No soy una mujer que ruegue por quedarse donde no la quieren. Aprendí, a fuerza de silencios fríos y miradas esquivas, que la dignidad también es un lugar donde resguardarse, y que retirarse a tiempo puede ser un acto de respeto hacia una misma. Por eso, el cuartel se volvió un hogar inesperado. Nadie preguntaba demasiado, nadie exigía explicaciones. Solo compartíamos una misma misión: llegar, ayudar y volver vivos.
Cuando empujé la puerta del cuartel esa noche, me envolvió la mezcla cálida de mate, risas y el eco de historias repetidas como un disco gastado. Saludé de manera amplia, usando mi sonrisa habitual, esa que sirve tanto para abrir puertas como para esconder lo que duele.
Dejé la mochila sobre una silla y recorrí la sala con la mirada. Mis compañeros estaban dispersos alrededor de la mesa principal, conversando como si el tiempo se hubiera detenido, ajenos a la tormenta que se avecinaba. En una esquina, bajo la luz cálida de una lámpara que parpadeaba apenas, lo vi a él: Thorne.
Thorne no era un extraño, pero tampoco alguien cercano. Un compañero ocasional con quien había coincidido en entrenamientos, simulacros y un par de guardias compartidas. Sabía que trabajaba en la empresa eléctrica y que estudiaba derecho por la noche, lo cual me parecía admirable y agotador a partes iguales. Era el tipo de hombre que imponía respeto sin levantar la voz, que irradiaba una autoridad tranquila. Su mirada profunda, postura serena, y ese silencio que no alejaba, sino que invitaba, creaban a su alrededor un aura difícil de descifrar… un enigma que despertaba mi curiosidad sin que yo pudiera evitarlo.
Cuando levantó la vista y nuestros ojos se encontraron, sentí que el ruido del cuartel se disipaba. Su mirada no fue la del compañero habitual, sino la de alguien que me estaba viendo de verdad por primera vez. Hubo un leve cosquilleo en mi estómago que intenté ignorar.
—Buenas noches, Elowen —dijo, con una voz profunda que parecía arrastrar calma.
—Buenas noches, Thorne —respondí, procurando que mi tono no mostrara demasiado.
Lo curioso es que no hubo incomodidad en el silencio que siguió. Al contrario, fue un puente. En cuestión de minutos estábamos conversando con una naturalidad inesperada. Primero de lo habitual: turnos, cansancio, la ciudad. Pero pronto nuestras palabras empezaron a abrir capas más profundas.

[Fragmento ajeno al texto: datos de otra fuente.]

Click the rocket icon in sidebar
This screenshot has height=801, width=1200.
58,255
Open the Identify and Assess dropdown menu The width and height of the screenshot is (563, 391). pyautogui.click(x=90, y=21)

Él me preguntó cómo podía sostener dos vidas tan demandantes. Yo le conté que entre el fuego y la redacción existía una parte de mí que seguía buscando un equilibrio.
—No temo al fuego —le confesé sin pensarlo demasiado—. Lo desafío, porque allí descubro que todavía tengo algo por lo cual luchar.
Thorne me miró con una atención casi reverente.
—Yo estudio derecho por una promesa —dijo finalmente—. Alguien tiene que defender a quienes no pueden hacerlo por sí mismos.
Aquella frase se me quedó grabada. Vi en él no solo al hombre seguro que aparentaba ser, sino al que luchaba con sombras propias.
La guardia seguía su curso. Los demás reían, compartían anécdotas viejas, exageraban incidentes como siempre. Marina, la más joven del equipo, nos observaba con ojos curiosos. No dijo nada, pero su expresión contenía una intuición que me hizo sonreír con cierta incomodidad, sintiéndome expuesta y vulnerable.
El Capitán hizo una breve aparición para recordarnos que descansáramos. Todos asentimos con disciplina automática. Sin embargo, yo sabía que el sueño no tenía intención de visitarme pronto.